La diocesi di Foligno si prepara all’Assemblea diocesana che quest’anno, con alle porte il Sinodo sui giovani, avrà per tema l’interrogativo “Chiesa, sei giovane? Interrogati, ci interroghiamo”. Tra marzo e giugno, sono circa tremila gli studenti degli istituti superiori della città che sono stati ascoltati e intervistati dalla pastorale giovanile. I risultati, raccolti con la collaborazione dell’ufficio diocesano per l’Educazione, la Scuola e l’Università, il Coordinamento oratori e il Centro diocesano Vocazionale, sono stati poi sintetizzati dalle suore dei monasteri di clausura di Foligno.

In esclusiva per la “Gazzetta di Foligno”, il pedagogista e docente all’Università Cattolica del Sacro Cuore Pierpaolo Triani anticipa alcune riflessioni sull’indagine che approfondirà durante l’Assemblea il prossimo 21 settembre, alle 18, all’Auditorium San Domenico.

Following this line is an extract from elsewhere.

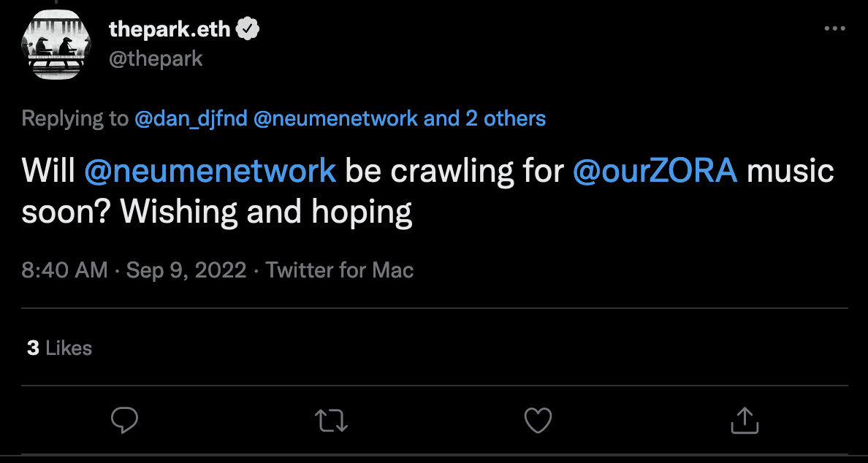Click the 8:40 AM timestamp

[64, 270]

Professore, che cosa cercano i nostri giovani?

I ragazzi e gli adolescenti intervistati descrivono un mondo giovanile attraversato da una ricerca della felicità. In linea con gli approfondimenti condotti in questi anni, però, la domanda di una pace personale è segnata da una fatica all’apertura sociale.

Come si delinea il rapporto con la fede?

Nei giovani pulsa la vita e pulsano la domanda di senso e la ricerca. C’è in loro, quindi, una presenza e una tensione alla domanda religiosa, nonostante una percentuale dei ragazzi, circa il 20%, si dichiari non credente o non interessato alla tematica.

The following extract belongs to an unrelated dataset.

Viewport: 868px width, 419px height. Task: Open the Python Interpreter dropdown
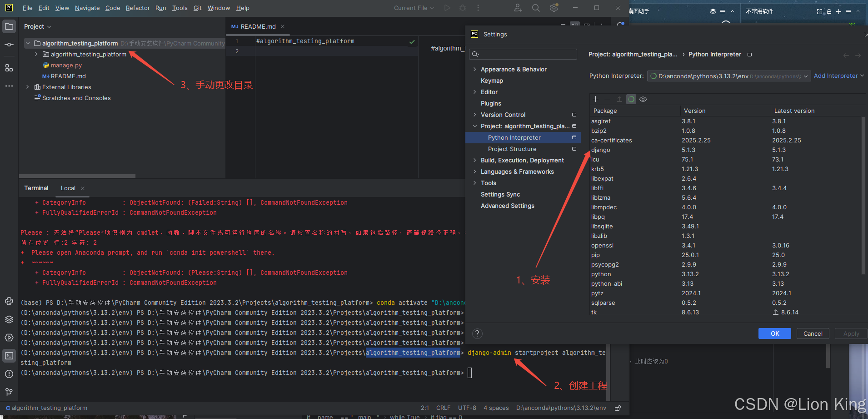pos(728,76)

La Chiesa, secondo lei, è in grado di rispondere a questa ricerca?

In realtà, la domanda religiosa dei ragazzi fa fatica a riconoscere una forma di risposta precisa nella proposta cristiana e nella Chiesa. Certo, questa ricerca trova nella fede cristiana un punto di riferimento importante, ma è vissuta in termini individuali più che di mediazione con la Chiesa.

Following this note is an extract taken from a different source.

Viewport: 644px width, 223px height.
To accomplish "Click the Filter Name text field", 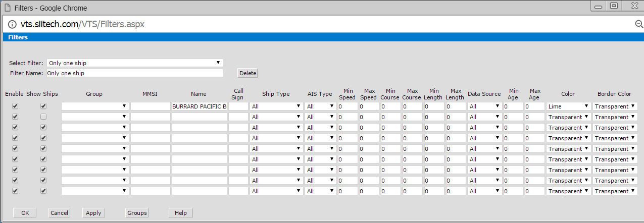I will (x=134, y=73).
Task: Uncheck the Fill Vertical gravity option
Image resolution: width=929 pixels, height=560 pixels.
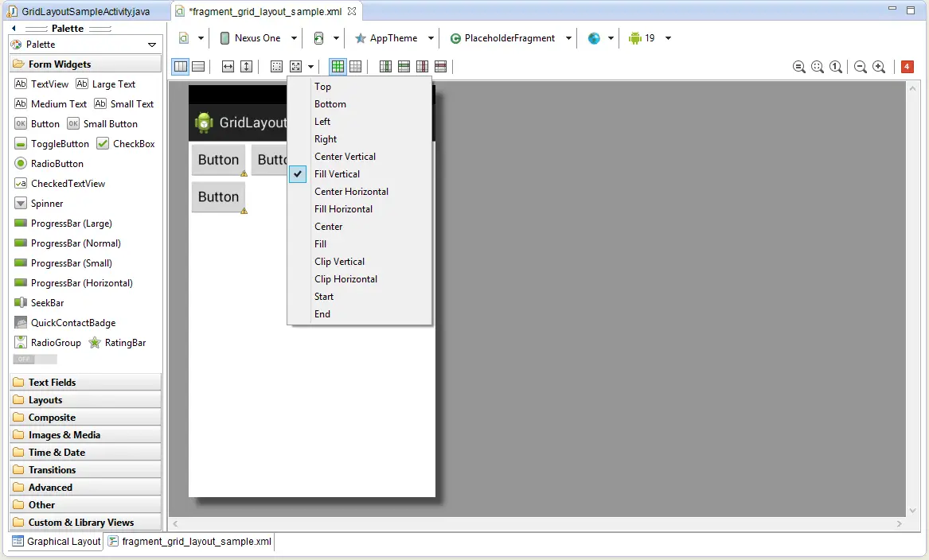Action: (x=337, y=174)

Come mai? Quali sono gli errori da rimproverare alla Chiesa nei confronti dei giovani?

I ragazzi chiedono alla Chiesa una testimonianza e una coerenza nei valori che professa. Ci sono giovani che hanno domande sulla vita, altri che cercano la felicità. Altri ancora hanno una tensione religiosa: tutti, però, chiedono alla Chiesa e agli adulti credibilità.

Che cosa vuol dire essere un “adulto credibile”?

Non significa essere perfetti. I giovani chiedono adulti innamorati dei valori che hanno scelto per il bene. Per la nostra comunità cristiana, vuol dire essere adulti innamorati del Vangelo. I giovani, infatti, ci rimproverano l’incoerenza valoriale. È importante, certo, che come comunità ecclesiale ci interroghiamo e rinnoviamo sempre un impegno alla coerenza delle scelte di valore che abbiamo fatto. Dobbiamo, però, essere anche capaci di testimoniare loro che è possibile stare dentro i propri limiti, che si può stare nella fatica del vivere. E questo implica la possibilità di sbagliare.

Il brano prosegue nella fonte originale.